One o' them "Graphical Novels" the kids're all excited about these days

Today I finished Charles Burns' "Black Hole," which is one of the biggest things to hit the comics world in a while - everybody's been reading it and everybody's been talking about it. And now I see why. This book is great - totally engrossing (with a definite emphasis on the "gross") from start to finish.

I will say that the narrative is perhaps a little clunky, and kind of falls apart at the end...but it's not really a story-driven work. It's much more about character, setting and mood. And that, my friends, is all quite masterfully handled.

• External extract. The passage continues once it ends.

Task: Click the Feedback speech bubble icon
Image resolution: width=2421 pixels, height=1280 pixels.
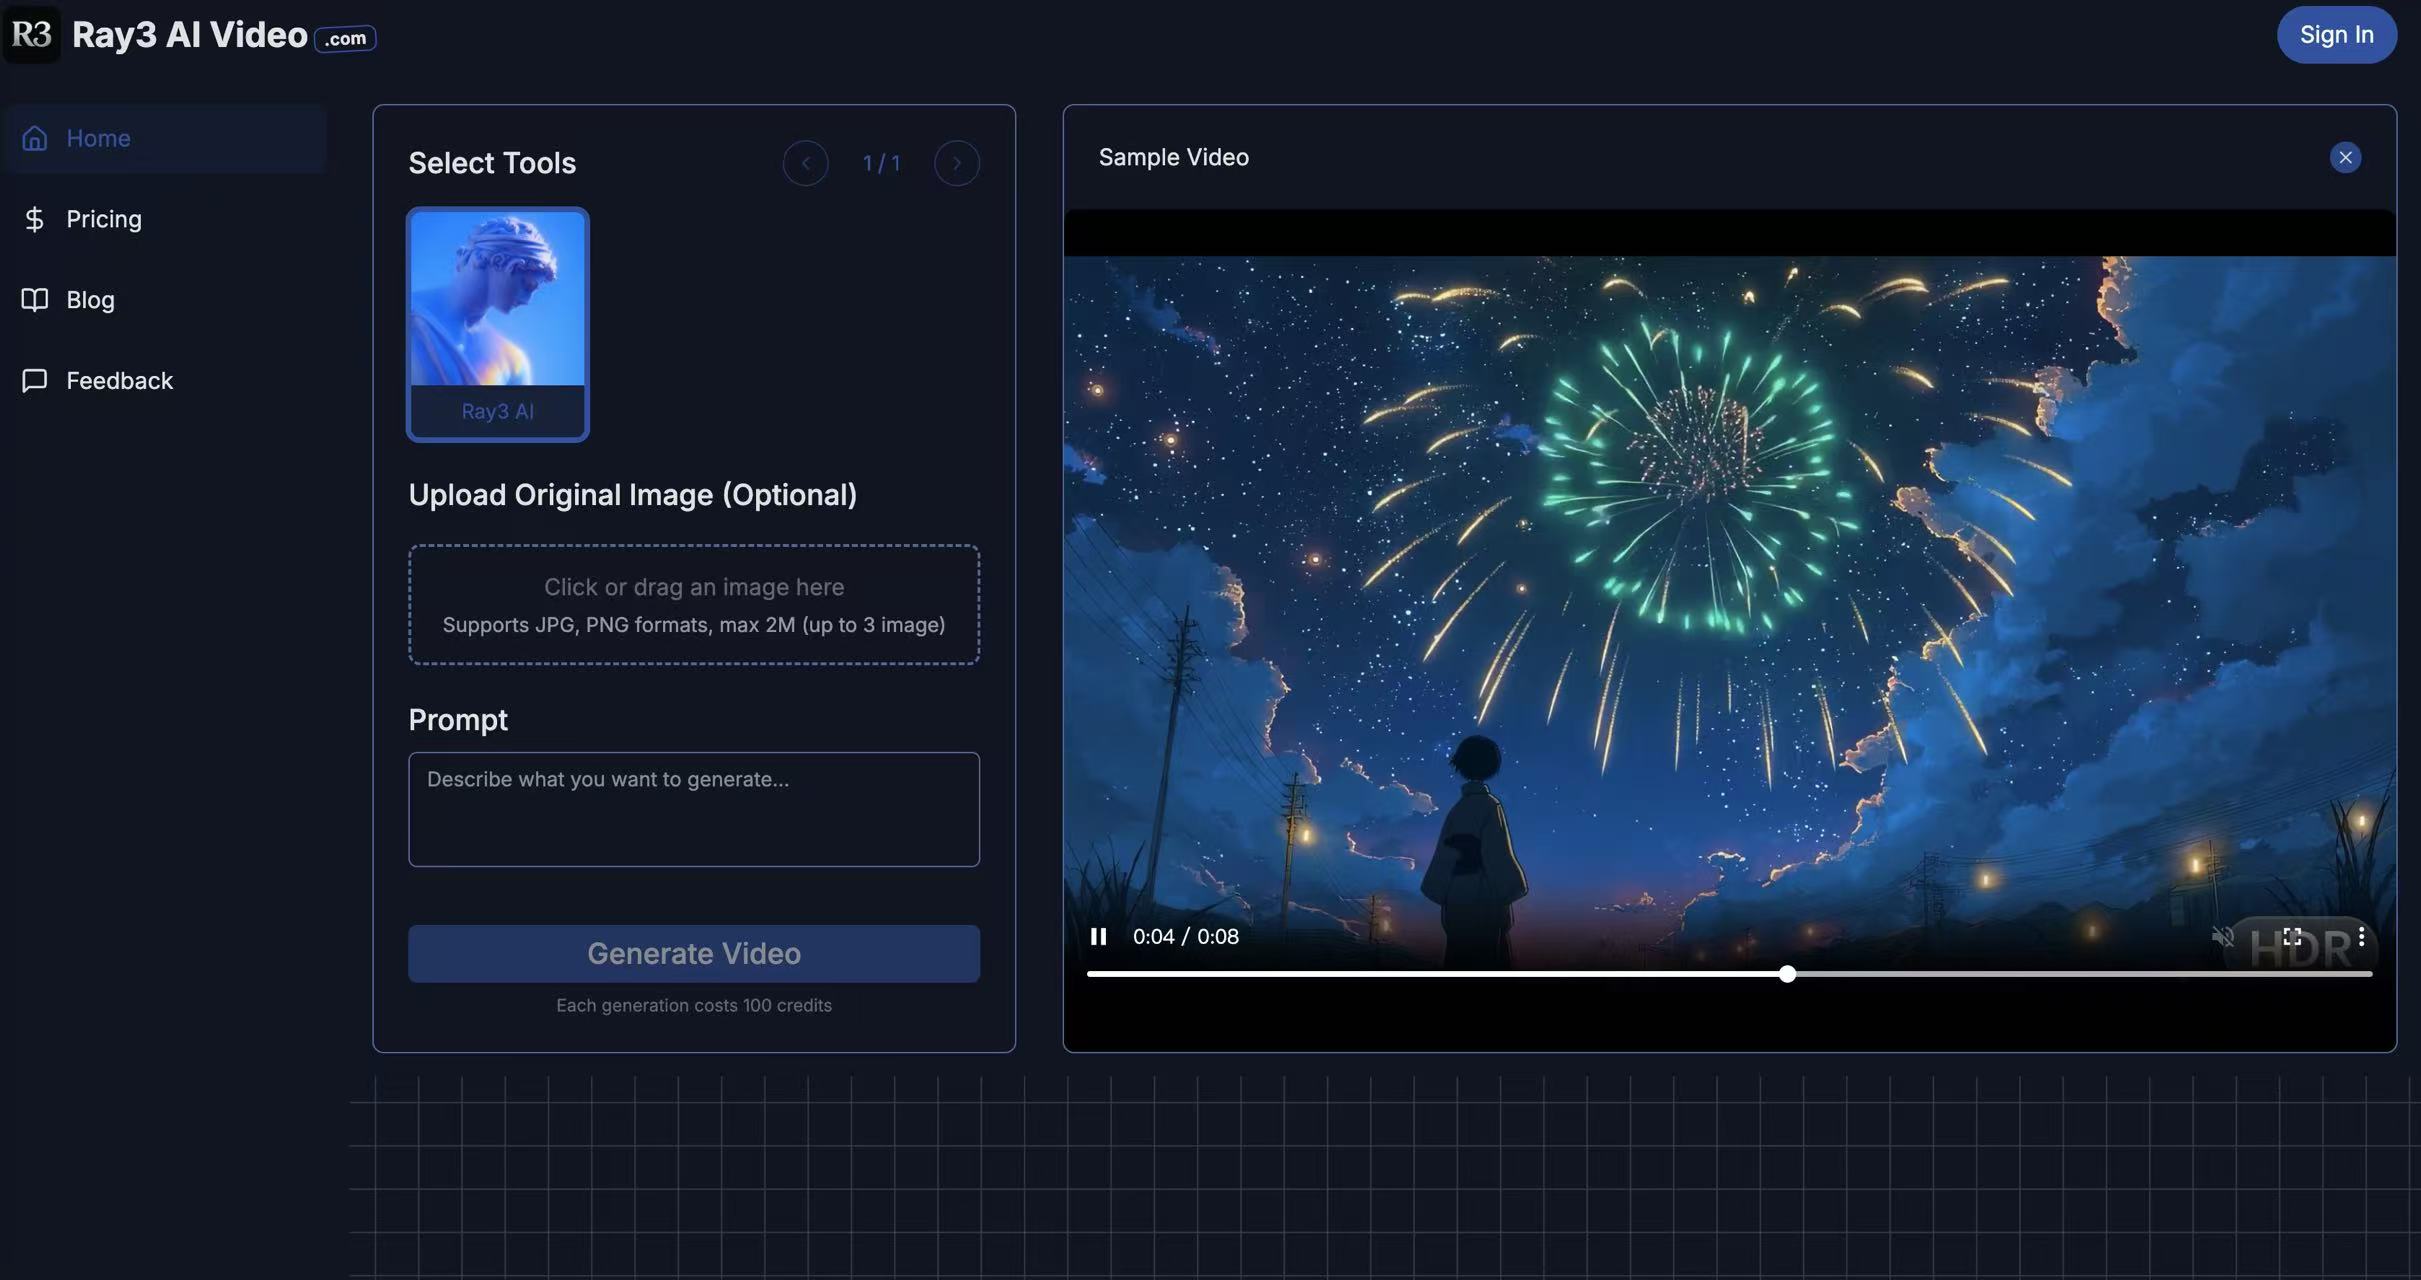Action: click(x=35, y=381)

First off, the art...well, it's simply gorgeous. And my cardinal rule of comics is this: If the art's no good, the comic is no good (though my standards of what constitutes "good art" are pretty broad). It's all very dark - Burns must go through black india ink by the bucket. But at the same time, his lines are very clean. Every lock of hair and every shadow has crisp, well-defined edges. His characters have a simple, cartoony look, but are very expressive. It's sort of a "Sin City" Frank Miller meets Tom Tomorrow look, overall - though I suppose that sells Burns' wonderful eye for fine detail short. Every panel is worth examination. And he doesn't shy away from the graphic and disturbing images that his story requires.

It's remarkable how well Burns both evokes the exact era in which his story is set (the mid-'70s, "when it wasn't exactly cool to be a hippie anymore, but Bowie was still just a little too weird," to quote from the dustjacket), and creates a timeless quality as well with the overall mood. He captures perfectly the way what's cool for high schoolers can shift from day to day, and the way that every teenager, from the freaks & geeks (to borrow a phrase) to the cool kids feels alienated, isolated and misunderstood...and how every teenager can go out of their way to make others feel it, too.

I loved it, and it'll probably only be a couple of days before I start reading it all over again. Comic books like this are rare, wonderful treats, worthy of reading and rereading over and over, worthy of close inspection and intense discussion.